Эллен с трудом поднялась — оказывается, ее тело, непривычное к такому напряжению, успело устать, — достала черепаховый гребень, который использовала чаще всего, взяла мокрые спутанные волосы Рослин в руку. На свету белокурые, сейчас они казались серыми, как сырая земля.
— Трактирщик наверняка нас опознает, когда начнутся поиски, — проговорила Эллен.
— Мы к тому времени уже будем далеко.
— Ваш отец пошлет погоню.
— Пусть. Он никогда не догадается, куда я отправилась. «А куда вы... куда мы отправляемся, миледи? » — подумала Рослин, но знала, что для таких вопросов еще не время. Для этих... и многих других.
— Я была права, — сказала Рослин, глядя вперед. — Ты нужна мне.
И, помолчав, добавила:
— Я никогда не смогу сама расчесывать себе волосы.
Они встали с рассветом, тихонько спустились вниз. В трактире еще все спали. Буря давно стихла, но за воротами творилось светопреставление — дорогу размыло, несколько деревьев вырвало с корнем, мутные ручьи потоками текли вниз там, где еще вчера был утоптанный глинистый тракт.
— Хорошо. — В голосе Рослин звучало глубокое удовлетворение. — Я знаю отца, он сразу снарядит за нами конницу да половину гарнизона. Здесь они долго будут продираться. Это еще при условии, что догадаются пойти в нужную сторону.
— Это куда? — наконец спросила Эллен, решив, что пора узнать о планах маленькой госпожи.
— На север, — сказала Рослин и, подобрав юбки, решительным шагом двинулась вверх по грязному месиву, в которое превратилась дорога. Лучи еще не поднявшегося над лесом солнца золотили ее волосы,
Эллен несколько мгновений стояла посреди размытого тракта, недоумевающе глядя вслед княжне, волочившей подол по земле, потом быстро нагнала ее.

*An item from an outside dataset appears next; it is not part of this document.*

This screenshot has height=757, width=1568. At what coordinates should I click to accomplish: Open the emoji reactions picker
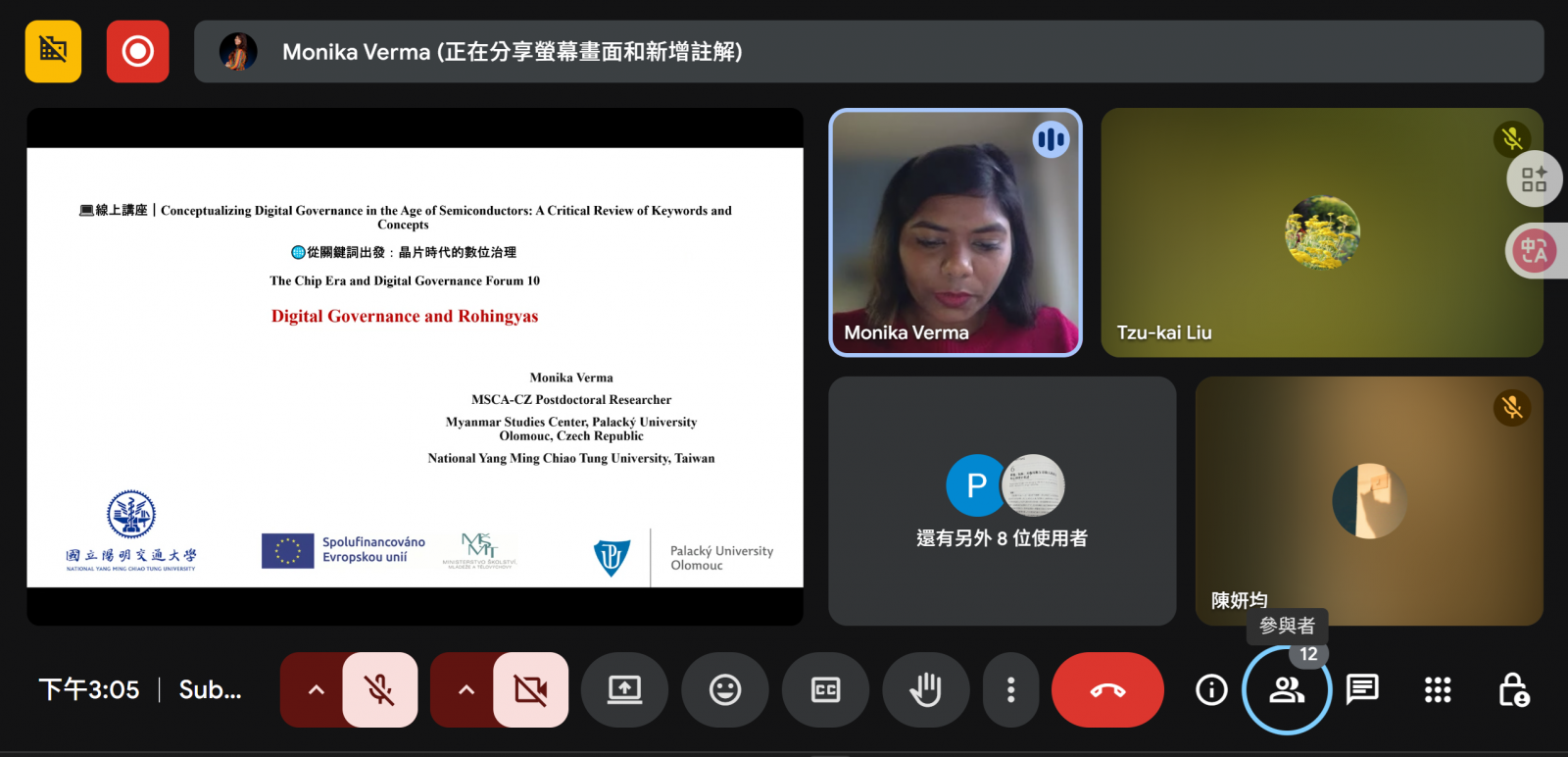click(724, 690)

— Но, миледи... вы ничего не перепутали? На север? Там ведь Тальвард.
Рослин остановилась.
Обернулась.
У нее была очень бледная и очень сухая кожа — верный предвестник ранних морщин, — но в остальном ее лицо было безупречным. Мелкие, но не слишком, правильные черты, маленький мягкий рот с красиво очерченными алыми губами, большие глаза черничного цвета. Очень красивая и очень злая девочка: это было первое, что приходило на ум всякому, на кого она смотрела вот так, прямо в лицо, — красивая и очень злая.